[LISTED RECORDS]:
>>>>
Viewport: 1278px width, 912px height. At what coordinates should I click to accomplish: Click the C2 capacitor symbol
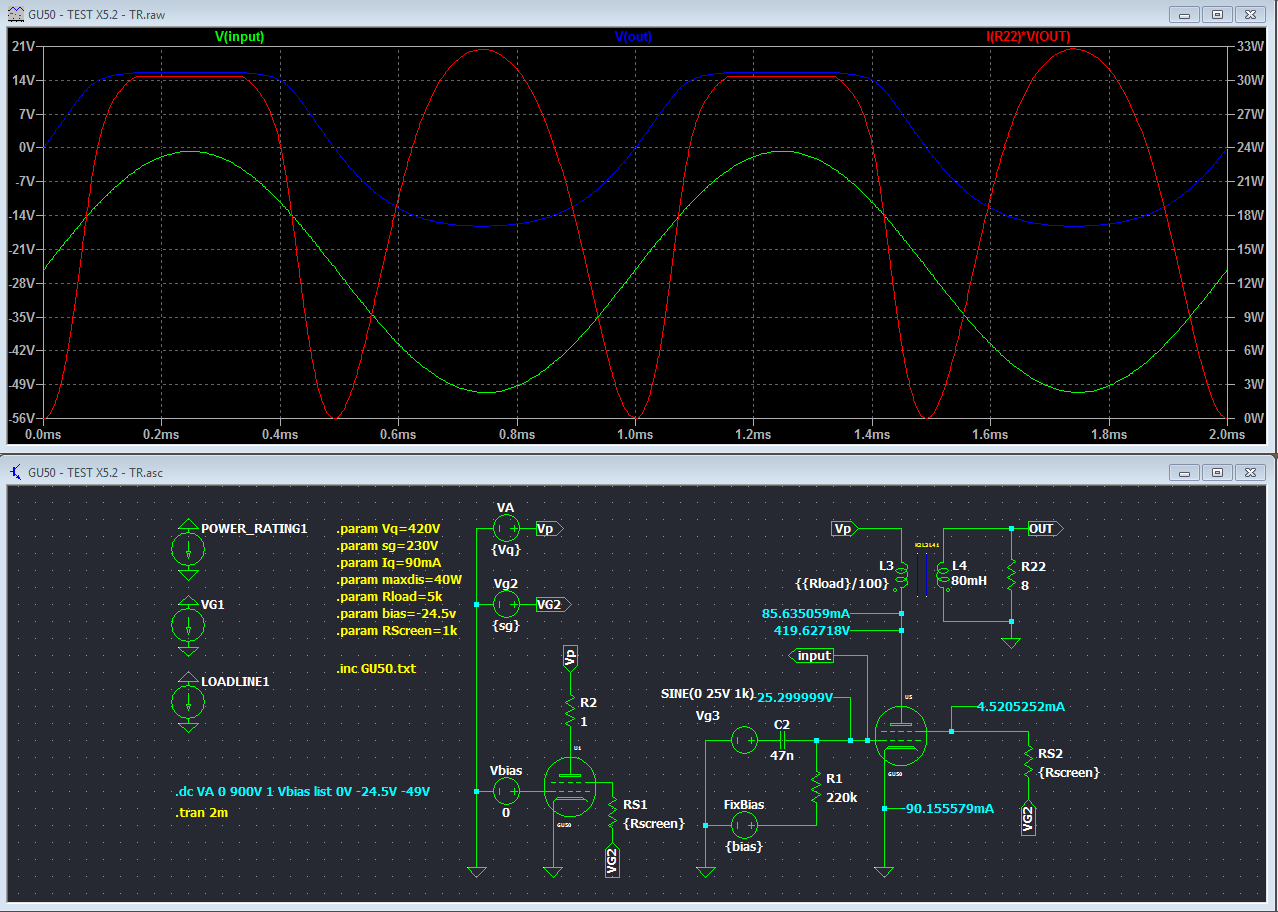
<<<<
>>>>
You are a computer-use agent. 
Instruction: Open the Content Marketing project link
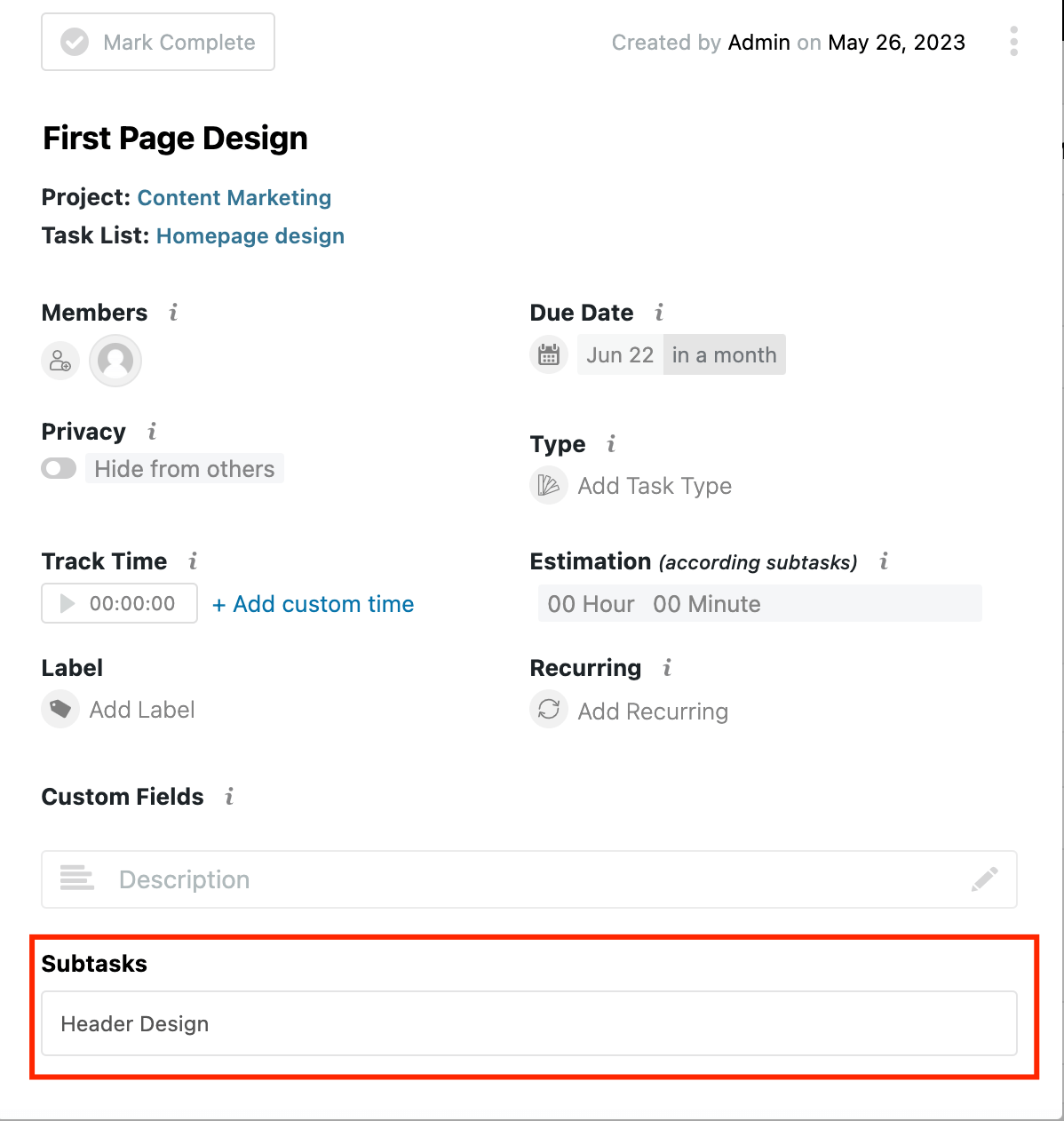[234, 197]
<<<<
>>>>
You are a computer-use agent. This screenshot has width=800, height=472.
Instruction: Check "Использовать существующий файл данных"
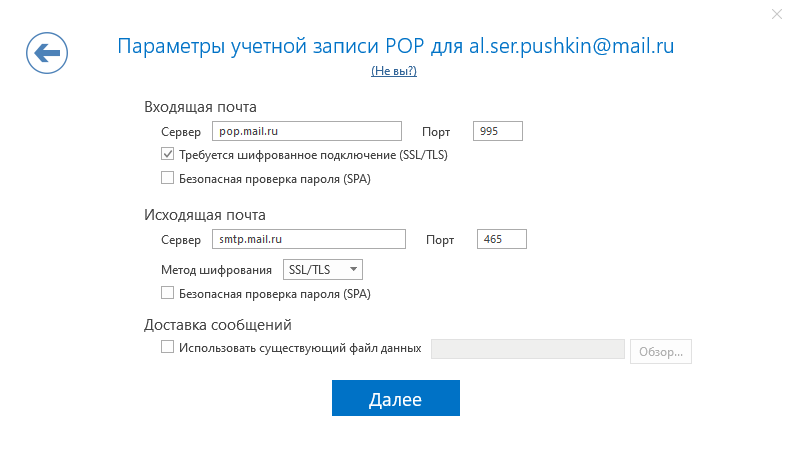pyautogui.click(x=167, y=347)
<<<<
[DIRECTIONS]: Report only a number, the count of lines in the listing that contain the word "width".

[ANSWER FOR THE TASK]: 2